* Prompt: Copy out only the part that opens with the line containing "You are a computer-use" and closes with the line containing "(1448, 671)", requests included. Multiply every coordinate in the answers by 0.2 and round to whole numbers, with halves going up, while leaving all other numbers as they are.

* Data provided:
** start **

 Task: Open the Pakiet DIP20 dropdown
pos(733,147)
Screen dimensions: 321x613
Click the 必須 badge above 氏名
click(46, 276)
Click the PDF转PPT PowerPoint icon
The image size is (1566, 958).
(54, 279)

** end **
** start **

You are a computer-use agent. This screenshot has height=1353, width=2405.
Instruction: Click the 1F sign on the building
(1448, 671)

** end **

* Solution to the problem:
You are a computer-use agent. This screenshot has height=1353, width=2405.
Instruction: Click the 1F sign on the building
(290, 134)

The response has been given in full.